Mamiya · 180mm f/4.5 · Mamiya RB67
Mamiya Mamiya-Sekor C 180mm f/4.5
Set the RB67 180mm beside a Pentax 67 165mm f/2.8 and you have the two go-to portrait lenses of medium-format SLR work, but they do the job in opposite ways. The Pentax is faster, focuses on a helicoid, and rides a body you can actually hand-hold. The Mamiya is slower at f/4.5, mounts on a bellows-focusing studio brick, and carries a leaf shutter that flash-syncs at every speed up to 1/400. That sync is the whole reason wedding and studio shooters bought into the RB system to begin with.
On 6x7 the 180mm lands as a short telephoto, roughly what a fast 90mm gives you on full frame. Classic head-and-shoulders length, and the lens was built for that and little else. Wide open at f/4.5 the center is already sharp, with a soft falloff toward the corners that keeps skin looking like skin rather than a pore inventory. Stop down to f/8 or f/11 and the whole frame tightens into the kind of detail you buy a 6x7 negative to get. Contrast sits in the moderate range, not punchy, which is the right call for faces and leaves you room to grade.

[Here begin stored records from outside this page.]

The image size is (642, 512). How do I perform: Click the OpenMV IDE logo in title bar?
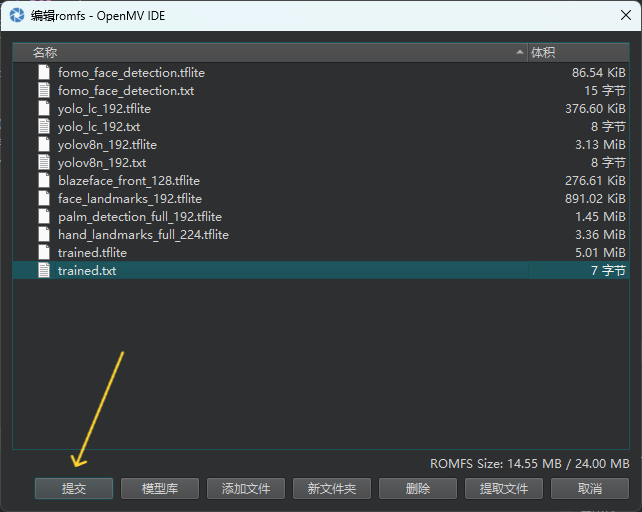pyautogui.click(x=17, y=16)
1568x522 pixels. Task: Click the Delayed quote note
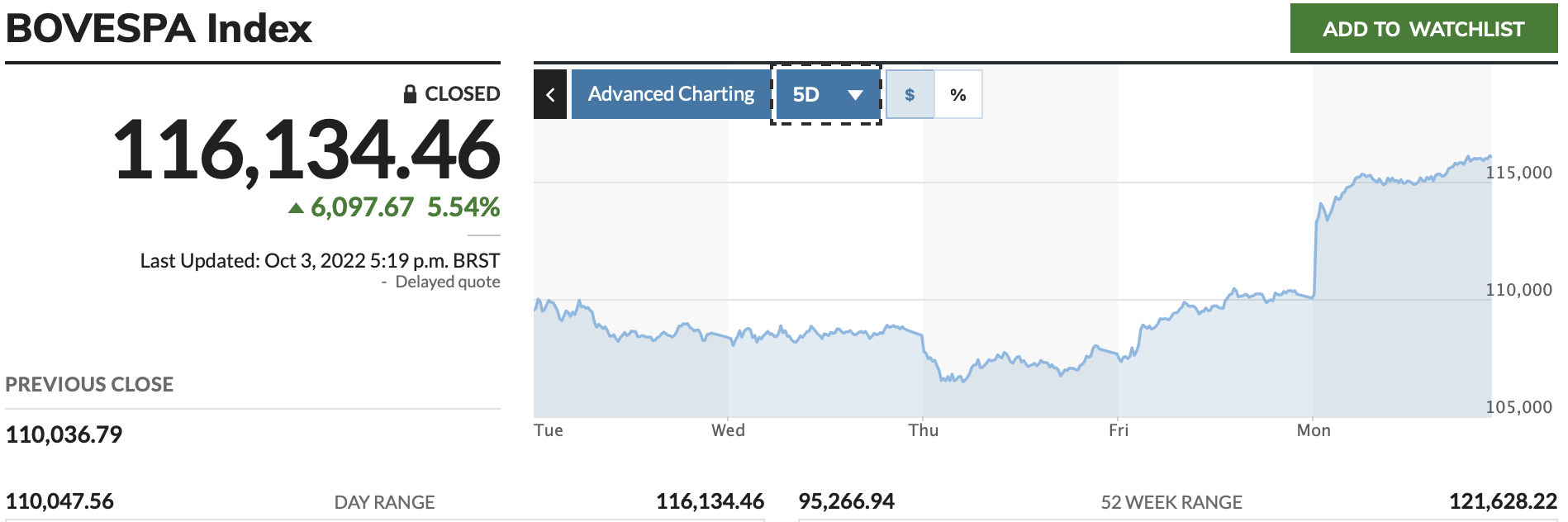coord(447,282)
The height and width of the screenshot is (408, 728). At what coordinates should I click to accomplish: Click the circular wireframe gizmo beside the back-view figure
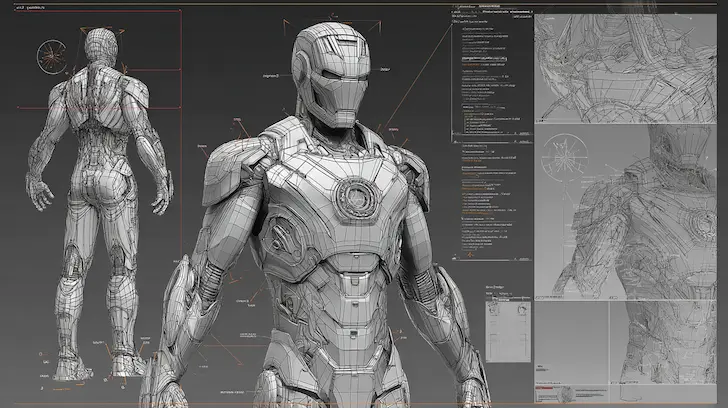pos(52,56)
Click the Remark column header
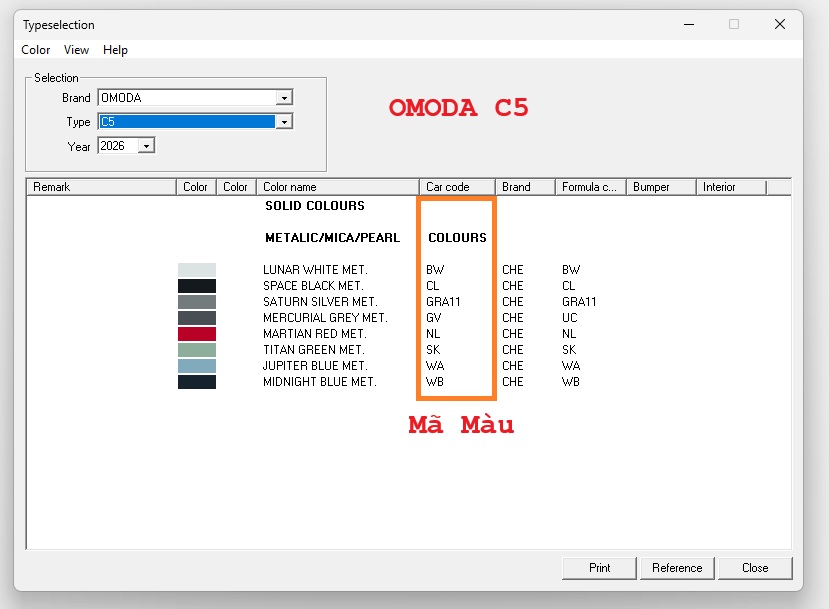This screenshot has height=609, width=829. pos(101,187)
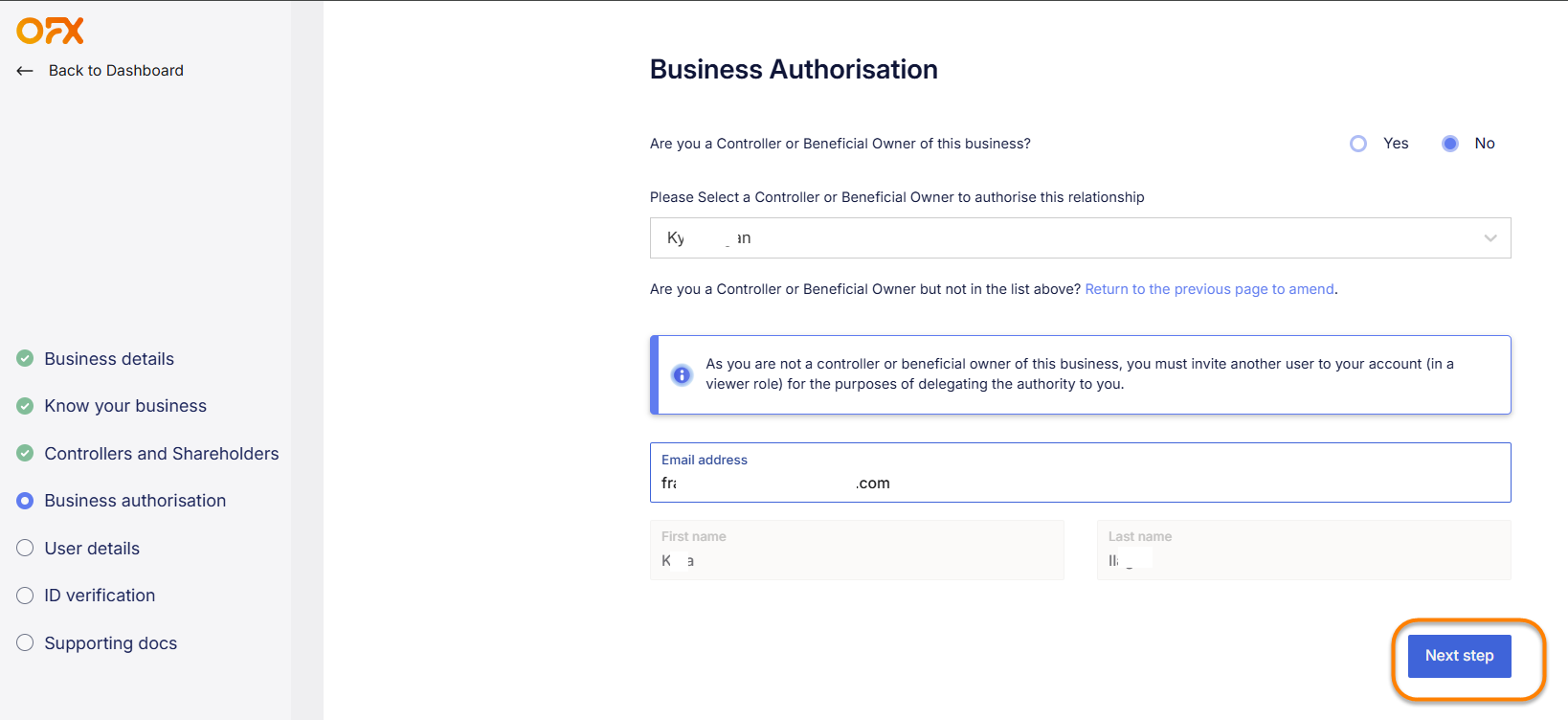Image resolution: width=1568 pixels, height=720 pixels.
Task: Click the Controllers and Shareholders checkmark icon
Action: pos(25,454)
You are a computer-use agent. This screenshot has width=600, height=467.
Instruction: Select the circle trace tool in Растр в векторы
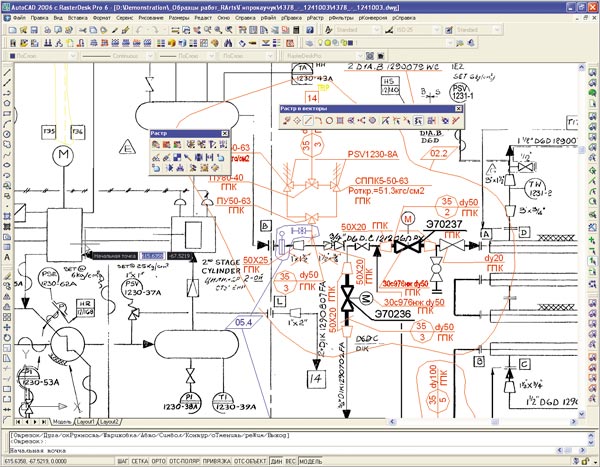tap(330, 121)
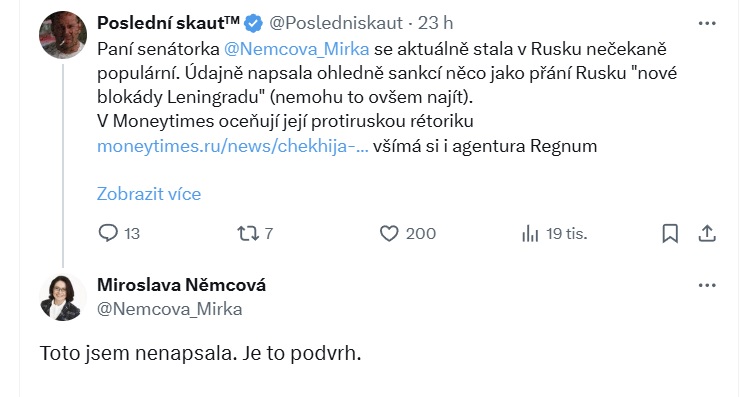Like the tweet with the heart icon
The height and width of the screenshot is (397, 755).
point(389,234)
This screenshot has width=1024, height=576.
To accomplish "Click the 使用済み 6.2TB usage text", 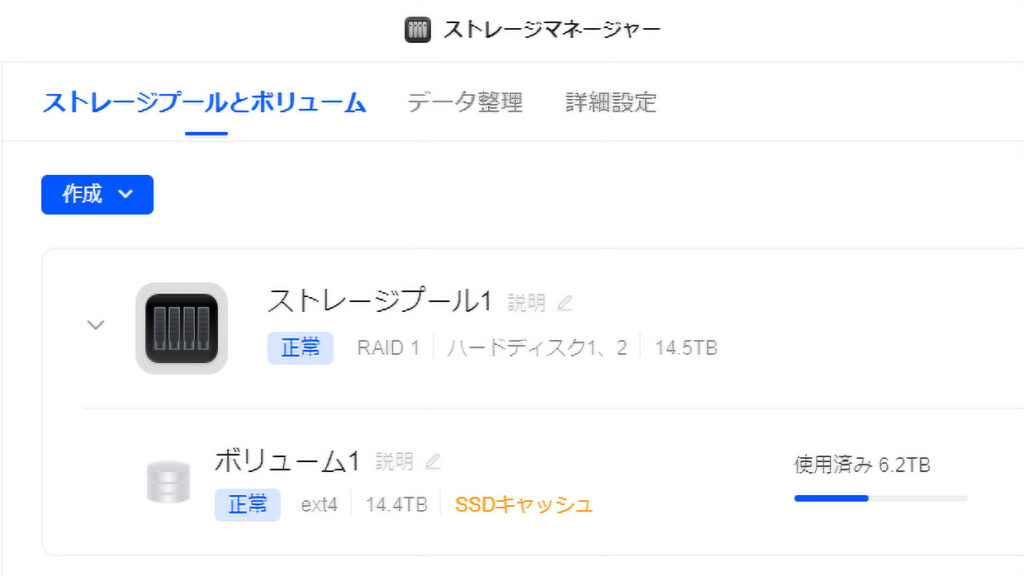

The out-of-focus rendering is where this lens earns its keep. You are throwing a 180mm across a 6x7 frame, so subject isolation comes easy even at f/4.5, and backgrounds dissolve into a smooth wash with round highlights and quiet edges. Nothing swirls, nothing fights for attention. It is a clean, even drawing that puts the face forward and lets the bellows handle the separation.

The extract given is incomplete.